Iran trying to gain control of Yemen
The wave of Arab revolutions did not skip Yemen and led to the country’s disintegration into tribalism and anarchy. The Houthis saw this as an opportunity to realize their dream to take over Yemen, thereby reaching an even higher position than Hezbollah in Lebanon which only acts as “a state within a state.” Al-Houthi left his stronghold in the northern city of Sa’dah and gradually gained control of areas in western Yemen.
In early 2015 he crossed several red lines by conquering and occupying the Yemini capital of Sana’a and progressing towards the port cities in the south, such as Mocha and Aden.
Yemeni President Abdrabbuh Mansour Hadi fled his residence in Sana’a, seeking urgent help to save Yemen. The country appeared to be turning into an Iranian-sponsored Shia stronghold, threatening Saudi Arabia from the south and the sailing routes of the oil tankers leaving the Persian Gulf. This situation could have affected not only the stability in the region, but also the entire world economy.
Saudi Arabia doesn’t want to become like Israel
Salman bin Abdulaziz, Saudi Arabia’s relatively new king, decided for the first time in the kingdom’s history to initiate a war using modern American weapons.
The Saudis did not want to be in Israel’s situation, in which a Shia organization controls a state with a shared border, occasionally fires missiles at their communities, and threatens the kingdom any time Iran is interested in stirring up trouble.
Despite the impressive coalition established by Saudi Arabia against the Houthis, the kingdom’s nightmare began realizing itself: Missiles were fired as early as last year at Saudi territories, and Saudi soldiers were kidnapped by the Houthis and interrogated in front of cameras.
Ali Abdullah Saleh, Yemen’s retiring president, teamed up with the Houthis against Saudi Arabia, which had protected him in the past and offered him medical care. The Saudi coalition, however, demonstrated an impressive ability to unite the Sunni states: Egypt, Morocco, Jordan, Sudan, the United Arab Emirates, Kuwait, Qatar and Bahrain.
The war saved Yemen from falling into the Houthis’ hands and restored Hadi’s rule in the eastern part of the country, centered in the southern port city of Aden. But the war took too long, and the Houthis demonstrated surprising determination.
The international criticism over the coalition’s bombings – which have caused the death of hundreds of Yemeni civilians, mostly poor people, and destroyed the country’s infrastructures – increased and reached its peak in the past few months.
In March 2016, 22 Yemeni children were killed in a Saudi bombing.

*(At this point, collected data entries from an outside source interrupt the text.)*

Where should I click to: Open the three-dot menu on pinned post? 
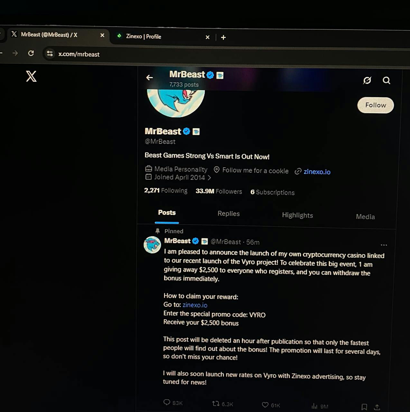(384, 245)
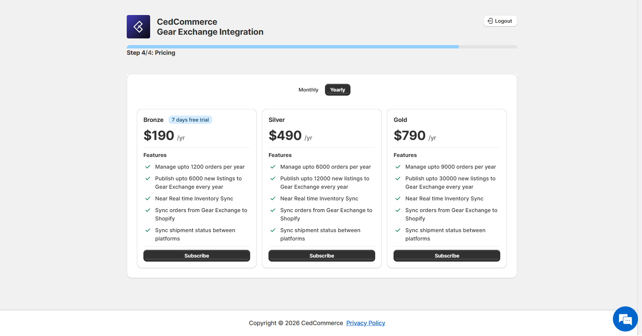The image size is (642, 336).
Task: Click the CedCommerce logo icon
Action: 138,27
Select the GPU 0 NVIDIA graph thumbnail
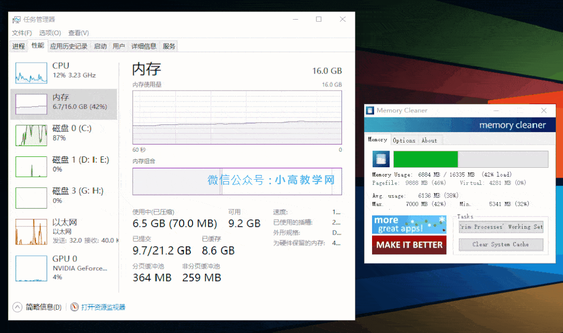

Last week, more than 155 people were killed in a bombing on their way to a funeral. The sultanate of Oman has been trying to reach a compromise, but has been unsuccessful so far – and the war continues.
In Syria, the regime and its allies are constantly criticizing what they refer to as a “genocide” committed by Saudi Arabia in Yemen, while they are themselves incessantly murdering the Syrian people.
In fact, the two wars – Saudi Arabia’s war in Yemen and the Assad regime’s war in Syria with Hezbollah’s help – are being carried out with unusual cruelty and without differentiating between civilians and terrorists – and the world is keeping silent.
If the Americans had any doubts about their support of the Saudis, the Houthis’ attempts to fire missiles last week at American Navy destroyer USS Mason reminded them of the magnitude of the Shia danger. In response, the Americans bombed Houthi radar sites for the first time.
On Wednesday, in his Day of Ashura speech, Nasrallah created a link between Iran’s two enemies – Saudi Arabia and Israel – and the murder of Yemenis and what he referred to as the “oppression” of the Palestinian people.
The Houthis in distant Yemen are insisting that Israel is behind the hostility against them. Is there something they know about the relationship between Israel and Saudi Arabia that we don’t know?
At the moment, Hezbollah is helping the Houthis, but it’s safe to assume that if Saudi Arabia fails to eliminate the Houthi entity, the day will come when the Houthis start helping Hezbollah. If that happens, Saudi Arabia’s problem will be Israel’s problem as well.